## Tâche à réaliser
Dans la notice consacrée à Camille Champion, où et à quelle date Marcel Champion est-il fusillé ?

··· Texte fourni

Camille CHAMPION

Née Chuat
Matricule 31656
🕊️ Morte en déportation
Photographie non retrouvée pour Camille CHAMPION
Photographie individuelle non retrouvée. Image de remplacement.

Camille Chuat naît le 1er juin 1898 à Huelgoat, dans le Finistère, au sein d’une famille de travailleurs forestiers. Elle grandit ensuite dans l’Orne. En 1921, elle épouse Marcel Champion, facteur. Le couple tient plus tard une pension de famille à Maison-Maugis, près de Mortagne-au-Perche. Leur fils a dix-huit ans au moment de leur arrestation.

Les Champion ne sont pas connus comme membres du Parti communiste avant-guerre. Leur établissement a-t-il accueilli des résistants ou servi de relais ? La notice laisse la question ouverte. Les documents disponibles ne permettent pas de déterminer avec certitude pourquoi ils apparaissent dans l’enquête policière liée à l’affaire Pican-Cadras-Politzer. Cette incertitude doit demeurer au cœur de leur histoire.

Le 3 mars 1942 au soir, des inspecteurs des brigades spéciales venus de Paris arrêtent Camille et Marcel à leur domicile. Leur fils et les pensionnaires sont heureusement absents. Camille est conduite aux Renseignements généraux, interrogée, puis enfermée au Dépôt. Le 30 avril, elle est transférée au quartier allemand de la Santé et maintenue au secret.

Le 24 août 1942, Camille rejoint le fort de Romainville, où elle est internée plusieurs mois. Marcel est détenu de son côté. Choisi comme otage, il est fusillé au Mont-Valérien le 21 septembre 1942. Camille ignore d’abord son sort. En janvier 1943, elle est transférée à Royallieu avec les femmes destinées au convoi de déportation.

Le 24 janvier, elle quitte Compiègne pour Auschwitz. À Birkenau, elle reçoit le matricule 31656, tatoué sur l’avant-bras gauche. Son triptyque d’immatriculation est réalisé le 3 février. Après la quarantaine, elle subit l’entassement du Block 26, les appels, la faim et les kommandos qui détruisent très vite les organismes déjà éprouvés par des mois de prison.

Camille contracte le typhus, maladie qui ravage le camp des femmes. Elle meurt à Auschwitz en avril 1943 ; la notice ne fournit pas de jour certain. Elle a quarante-quatre ans. En quelques mois, son fils perd ses deux parents : son père exécuté comme otage et sa mère morte en déportation.

L’absence de motif clairement établi rend son parcours particulièrement révélateur de la mécanique répressive : une arrestation née d’une enquête de réseau peut emporter des personnes dont le rôle exact reste inconnu. Le visage de Camille, retrouvé dans les archives d’Auschwitz, restitue une identité à celle que les documents de police et de camp avaient réduite à des dossiers et numéros.

······
··· Lignes de données

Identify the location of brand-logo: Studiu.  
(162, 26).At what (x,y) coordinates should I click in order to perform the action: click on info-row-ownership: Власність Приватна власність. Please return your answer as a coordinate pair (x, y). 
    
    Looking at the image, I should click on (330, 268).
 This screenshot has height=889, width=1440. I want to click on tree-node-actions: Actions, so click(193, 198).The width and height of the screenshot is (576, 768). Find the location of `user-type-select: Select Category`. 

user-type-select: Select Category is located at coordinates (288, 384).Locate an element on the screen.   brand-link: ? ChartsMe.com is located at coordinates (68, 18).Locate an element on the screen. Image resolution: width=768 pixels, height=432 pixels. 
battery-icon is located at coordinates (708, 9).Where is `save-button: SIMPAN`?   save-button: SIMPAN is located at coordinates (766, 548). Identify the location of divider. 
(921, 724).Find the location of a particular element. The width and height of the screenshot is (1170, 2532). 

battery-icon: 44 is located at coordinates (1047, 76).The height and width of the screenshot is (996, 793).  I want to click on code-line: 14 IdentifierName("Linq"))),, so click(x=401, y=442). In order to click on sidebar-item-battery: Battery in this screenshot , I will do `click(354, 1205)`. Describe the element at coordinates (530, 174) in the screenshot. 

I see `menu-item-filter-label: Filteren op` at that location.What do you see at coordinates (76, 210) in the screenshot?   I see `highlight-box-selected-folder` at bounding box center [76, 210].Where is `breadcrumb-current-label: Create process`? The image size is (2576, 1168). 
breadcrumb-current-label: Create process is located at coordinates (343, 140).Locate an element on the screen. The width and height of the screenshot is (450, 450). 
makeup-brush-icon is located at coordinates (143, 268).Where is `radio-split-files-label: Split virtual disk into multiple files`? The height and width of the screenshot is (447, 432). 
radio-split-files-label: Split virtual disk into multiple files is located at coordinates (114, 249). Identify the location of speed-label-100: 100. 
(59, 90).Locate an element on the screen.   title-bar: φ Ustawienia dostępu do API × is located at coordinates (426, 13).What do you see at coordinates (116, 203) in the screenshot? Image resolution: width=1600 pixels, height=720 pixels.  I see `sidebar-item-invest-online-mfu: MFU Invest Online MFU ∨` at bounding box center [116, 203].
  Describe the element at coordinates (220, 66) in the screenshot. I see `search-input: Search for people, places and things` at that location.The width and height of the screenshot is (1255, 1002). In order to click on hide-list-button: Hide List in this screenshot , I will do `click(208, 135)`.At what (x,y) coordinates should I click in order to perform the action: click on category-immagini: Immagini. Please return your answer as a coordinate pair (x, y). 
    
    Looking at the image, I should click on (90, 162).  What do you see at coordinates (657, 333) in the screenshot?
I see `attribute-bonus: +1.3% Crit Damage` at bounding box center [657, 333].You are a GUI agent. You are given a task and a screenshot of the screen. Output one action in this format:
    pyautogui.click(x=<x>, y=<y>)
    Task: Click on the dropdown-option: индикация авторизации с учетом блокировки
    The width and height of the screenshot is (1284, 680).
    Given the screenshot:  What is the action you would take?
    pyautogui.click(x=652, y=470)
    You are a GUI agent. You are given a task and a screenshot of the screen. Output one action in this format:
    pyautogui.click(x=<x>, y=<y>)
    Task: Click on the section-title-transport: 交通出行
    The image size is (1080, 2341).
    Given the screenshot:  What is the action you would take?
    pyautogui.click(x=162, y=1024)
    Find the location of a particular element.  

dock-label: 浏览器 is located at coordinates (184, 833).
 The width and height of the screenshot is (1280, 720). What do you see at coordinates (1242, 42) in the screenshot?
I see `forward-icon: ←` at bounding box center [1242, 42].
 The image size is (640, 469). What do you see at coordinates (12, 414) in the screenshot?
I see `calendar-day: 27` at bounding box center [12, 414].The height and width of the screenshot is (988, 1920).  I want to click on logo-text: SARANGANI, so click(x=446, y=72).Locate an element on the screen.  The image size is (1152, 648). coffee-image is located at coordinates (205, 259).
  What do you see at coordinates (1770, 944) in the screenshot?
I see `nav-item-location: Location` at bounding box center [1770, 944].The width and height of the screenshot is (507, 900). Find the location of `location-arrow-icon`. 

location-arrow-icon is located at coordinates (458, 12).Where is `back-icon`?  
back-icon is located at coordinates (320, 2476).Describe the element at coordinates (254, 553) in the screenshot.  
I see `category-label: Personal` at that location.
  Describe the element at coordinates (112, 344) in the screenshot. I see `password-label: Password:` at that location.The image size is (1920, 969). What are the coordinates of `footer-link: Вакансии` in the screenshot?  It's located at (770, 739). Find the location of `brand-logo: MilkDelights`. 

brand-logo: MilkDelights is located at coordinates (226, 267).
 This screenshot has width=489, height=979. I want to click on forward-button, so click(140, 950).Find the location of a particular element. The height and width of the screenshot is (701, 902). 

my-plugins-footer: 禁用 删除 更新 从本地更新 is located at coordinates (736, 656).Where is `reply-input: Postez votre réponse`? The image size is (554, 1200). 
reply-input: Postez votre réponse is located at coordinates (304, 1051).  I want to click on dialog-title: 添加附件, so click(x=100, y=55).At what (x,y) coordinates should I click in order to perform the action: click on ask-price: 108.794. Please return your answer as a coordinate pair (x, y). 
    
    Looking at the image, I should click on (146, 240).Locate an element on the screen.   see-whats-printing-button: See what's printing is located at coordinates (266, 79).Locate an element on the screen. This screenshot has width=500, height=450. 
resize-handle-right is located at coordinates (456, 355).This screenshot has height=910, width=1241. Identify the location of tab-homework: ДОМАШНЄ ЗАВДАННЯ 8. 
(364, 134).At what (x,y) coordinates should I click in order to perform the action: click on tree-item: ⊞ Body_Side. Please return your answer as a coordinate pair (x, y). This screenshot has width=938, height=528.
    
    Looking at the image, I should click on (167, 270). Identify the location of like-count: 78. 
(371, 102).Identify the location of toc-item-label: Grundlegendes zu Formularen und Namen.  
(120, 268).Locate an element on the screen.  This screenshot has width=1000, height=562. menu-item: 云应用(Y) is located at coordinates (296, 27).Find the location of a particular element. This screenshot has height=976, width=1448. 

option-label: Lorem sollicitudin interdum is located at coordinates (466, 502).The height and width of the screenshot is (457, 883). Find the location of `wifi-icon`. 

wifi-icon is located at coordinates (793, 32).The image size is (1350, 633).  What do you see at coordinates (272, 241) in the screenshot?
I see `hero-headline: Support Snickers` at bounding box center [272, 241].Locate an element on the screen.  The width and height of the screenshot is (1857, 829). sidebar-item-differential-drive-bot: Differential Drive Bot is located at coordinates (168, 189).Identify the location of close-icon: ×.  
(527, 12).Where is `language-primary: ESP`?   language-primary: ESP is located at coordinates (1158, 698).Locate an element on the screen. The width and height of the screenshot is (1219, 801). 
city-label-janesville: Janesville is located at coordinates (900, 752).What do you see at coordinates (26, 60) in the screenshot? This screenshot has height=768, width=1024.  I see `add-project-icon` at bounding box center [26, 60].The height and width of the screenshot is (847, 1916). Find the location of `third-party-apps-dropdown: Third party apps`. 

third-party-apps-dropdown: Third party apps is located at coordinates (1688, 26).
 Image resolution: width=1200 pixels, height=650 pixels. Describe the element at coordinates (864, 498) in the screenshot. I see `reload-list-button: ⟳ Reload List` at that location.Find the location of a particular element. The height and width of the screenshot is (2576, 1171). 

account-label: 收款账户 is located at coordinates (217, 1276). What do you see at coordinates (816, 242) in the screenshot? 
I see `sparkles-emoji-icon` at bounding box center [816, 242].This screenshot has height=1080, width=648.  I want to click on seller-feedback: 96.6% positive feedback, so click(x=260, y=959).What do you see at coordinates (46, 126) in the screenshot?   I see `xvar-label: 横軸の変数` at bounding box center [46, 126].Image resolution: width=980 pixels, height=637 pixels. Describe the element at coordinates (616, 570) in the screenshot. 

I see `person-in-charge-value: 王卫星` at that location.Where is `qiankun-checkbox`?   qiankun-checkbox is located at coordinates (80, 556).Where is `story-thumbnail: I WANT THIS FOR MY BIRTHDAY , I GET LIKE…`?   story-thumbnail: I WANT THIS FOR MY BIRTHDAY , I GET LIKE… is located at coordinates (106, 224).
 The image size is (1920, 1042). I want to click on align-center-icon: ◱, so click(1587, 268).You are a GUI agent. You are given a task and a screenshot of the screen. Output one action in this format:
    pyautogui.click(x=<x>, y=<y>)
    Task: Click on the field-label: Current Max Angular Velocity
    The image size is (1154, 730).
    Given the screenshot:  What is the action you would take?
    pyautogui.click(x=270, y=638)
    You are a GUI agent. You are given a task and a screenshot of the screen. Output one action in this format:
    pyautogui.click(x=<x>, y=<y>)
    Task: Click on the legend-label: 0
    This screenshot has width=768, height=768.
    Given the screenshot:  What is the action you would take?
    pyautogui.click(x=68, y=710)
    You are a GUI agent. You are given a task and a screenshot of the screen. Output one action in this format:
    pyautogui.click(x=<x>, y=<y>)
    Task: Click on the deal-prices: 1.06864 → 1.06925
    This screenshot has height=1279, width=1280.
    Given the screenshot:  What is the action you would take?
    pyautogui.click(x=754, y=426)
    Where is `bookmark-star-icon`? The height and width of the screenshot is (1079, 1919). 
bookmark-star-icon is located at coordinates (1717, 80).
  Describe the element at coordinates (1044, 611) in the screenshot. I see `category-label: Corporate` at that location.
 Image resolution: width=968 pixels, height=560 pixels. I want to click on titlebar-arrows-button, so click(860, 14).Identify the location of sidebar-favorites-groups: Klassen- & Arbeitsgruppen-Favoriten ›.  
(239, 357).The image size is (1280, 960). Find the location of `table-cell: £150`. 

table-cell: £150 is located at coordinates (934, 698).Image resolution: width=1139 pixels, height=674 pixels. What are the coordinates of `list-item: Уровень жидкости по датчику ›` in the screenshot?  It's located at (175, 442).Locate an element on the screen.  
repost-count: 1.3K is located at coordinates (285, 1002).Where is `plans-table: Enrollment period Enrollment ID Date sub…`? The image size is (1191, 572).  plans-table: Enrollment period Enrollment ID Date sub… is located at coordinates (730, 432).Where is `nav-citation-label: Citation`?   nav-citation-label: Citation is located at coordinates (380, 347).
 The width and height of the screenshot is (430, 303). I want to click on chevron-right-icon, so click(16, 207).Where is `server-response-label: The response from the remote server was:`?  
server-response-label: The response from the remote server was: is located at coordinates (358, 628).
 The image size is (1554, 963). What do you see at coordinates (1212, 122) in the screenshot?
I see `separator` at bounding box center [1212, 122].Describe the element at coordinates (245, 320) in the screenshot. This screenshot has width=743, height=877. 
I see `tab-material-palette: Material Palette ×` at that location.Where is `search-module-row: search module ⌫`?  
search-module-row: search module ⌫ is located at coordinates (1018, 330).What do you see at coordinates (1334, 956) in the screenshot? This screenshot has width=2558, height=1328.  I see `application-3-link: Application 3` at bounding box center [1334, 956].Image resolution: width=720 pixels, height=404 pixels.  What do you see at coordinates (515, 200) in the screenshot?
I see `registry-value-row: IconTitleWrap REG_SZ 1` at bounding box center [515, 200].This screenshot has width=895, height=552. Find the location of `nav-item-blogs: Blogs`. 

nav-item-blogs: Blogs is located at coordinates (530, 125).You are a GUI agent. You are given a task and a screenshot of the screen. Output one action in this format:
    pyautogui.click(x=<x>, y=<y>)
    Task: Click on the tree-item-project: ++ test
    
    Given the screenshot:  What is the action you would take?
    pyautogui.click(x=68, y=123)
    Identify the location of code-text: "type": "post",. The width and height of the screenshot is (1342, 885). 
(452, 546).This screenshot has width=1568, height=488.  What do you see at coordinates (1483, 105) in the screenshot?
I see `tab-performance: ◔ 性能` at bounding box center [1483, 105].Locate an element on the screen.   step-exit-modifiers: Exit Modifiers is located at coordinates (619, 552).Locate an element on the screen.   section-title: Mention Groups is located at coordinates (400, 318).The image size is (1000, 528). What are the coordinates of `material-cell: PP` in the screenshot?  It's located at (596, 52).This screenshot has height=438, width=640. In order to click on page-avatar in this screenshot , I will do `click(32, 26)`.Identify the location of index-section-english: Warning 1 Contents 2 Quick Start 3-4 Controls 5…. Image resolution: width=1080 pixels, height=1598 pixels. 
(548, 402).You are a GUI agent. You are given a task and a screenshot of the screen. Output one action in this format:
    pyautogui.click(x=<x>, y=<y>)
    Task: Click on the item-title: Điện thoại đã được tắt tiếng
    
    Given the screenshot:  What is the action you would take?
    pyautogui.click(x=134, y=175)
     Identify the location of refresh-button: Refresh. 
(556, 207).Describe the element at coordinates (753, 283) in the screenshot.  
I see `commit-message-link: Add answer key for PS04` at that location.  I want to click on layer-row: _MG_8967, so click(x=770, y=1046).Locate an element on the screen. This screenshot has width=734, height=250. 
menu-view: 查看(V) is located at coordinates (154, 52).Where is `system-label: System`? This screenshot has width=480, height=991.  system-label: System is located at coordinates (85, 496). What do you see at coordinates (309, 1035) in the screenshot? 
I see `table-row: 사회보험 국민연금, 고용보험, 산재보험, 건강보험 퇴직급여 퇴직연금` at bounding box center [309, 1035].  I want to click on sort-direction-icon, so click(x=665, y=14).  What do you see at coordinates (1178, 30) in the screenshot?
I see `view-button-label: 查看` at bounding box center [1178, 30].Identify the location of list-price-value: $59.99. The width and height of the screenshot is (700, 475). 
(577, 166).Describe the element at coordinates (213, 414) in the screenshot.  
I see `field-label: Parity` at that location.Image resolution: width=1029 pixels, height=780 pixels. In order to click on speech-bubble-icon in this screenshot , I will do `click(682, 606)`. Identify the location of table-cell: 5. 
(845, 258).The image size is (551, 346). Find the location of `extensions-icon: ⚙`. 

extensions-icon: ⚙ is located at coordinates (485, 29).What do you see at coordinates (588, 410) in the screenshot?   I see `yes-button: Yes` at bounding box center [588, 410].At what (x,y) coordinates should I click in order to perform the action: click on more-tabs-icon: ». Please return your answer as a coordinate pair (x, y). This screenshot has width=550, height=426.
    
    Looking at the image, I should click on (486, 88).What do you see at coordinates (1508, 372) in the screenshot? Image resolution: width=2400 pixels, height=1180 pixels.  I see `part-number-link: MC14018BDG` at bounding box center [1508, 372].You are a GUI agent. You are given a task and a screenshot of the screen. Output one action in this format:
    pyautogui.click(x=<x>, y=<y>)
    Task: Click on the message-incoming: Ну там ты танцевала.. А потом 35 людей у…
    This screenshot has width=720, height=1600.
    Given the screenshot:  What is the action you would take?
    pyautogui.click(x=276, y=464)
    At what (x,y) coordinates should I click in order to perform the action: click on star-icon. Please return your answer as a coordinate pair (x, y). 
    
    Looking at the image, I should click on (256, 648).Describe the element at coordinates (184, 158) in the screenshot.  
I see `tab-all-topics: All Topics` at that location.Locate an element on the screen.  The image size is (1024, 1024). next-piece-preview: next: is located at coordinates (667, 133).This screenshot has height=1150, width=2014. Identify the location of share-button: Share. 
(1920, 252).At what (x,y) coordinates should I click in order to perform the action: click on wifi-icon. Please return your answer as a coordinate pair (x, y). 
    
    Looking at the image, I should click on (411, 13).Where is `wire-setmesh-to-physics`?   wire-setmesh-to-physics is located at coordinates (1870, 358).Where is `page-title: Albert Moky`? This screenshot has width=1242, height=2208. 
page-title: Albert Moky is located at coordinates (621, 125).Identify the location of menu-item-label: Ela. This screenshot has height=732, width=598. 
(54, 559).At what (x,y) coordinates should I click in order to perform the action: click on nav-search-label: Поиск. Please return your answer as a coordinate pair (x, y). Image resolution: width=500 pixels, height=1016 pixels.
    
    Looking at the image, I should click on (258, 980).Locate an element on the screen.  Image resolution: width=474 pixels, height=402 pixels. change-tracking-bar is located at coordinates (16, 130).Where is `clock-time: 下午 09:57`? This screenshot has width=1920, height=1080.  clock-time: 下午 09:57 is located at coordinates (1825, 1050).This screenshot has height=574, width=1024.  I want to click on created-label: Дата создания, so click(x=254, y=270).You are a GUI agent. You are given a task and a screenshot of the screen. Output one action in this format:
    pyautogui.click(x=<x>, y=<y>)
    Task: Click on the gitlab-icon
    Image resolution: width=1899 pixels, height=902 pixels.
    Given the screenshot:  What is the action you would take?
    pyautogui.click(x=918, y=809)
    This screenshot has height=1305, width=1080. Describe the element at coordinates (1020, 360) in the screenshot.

······

## Réponse
Au Mont-Valérien, le 21 septembre 1942.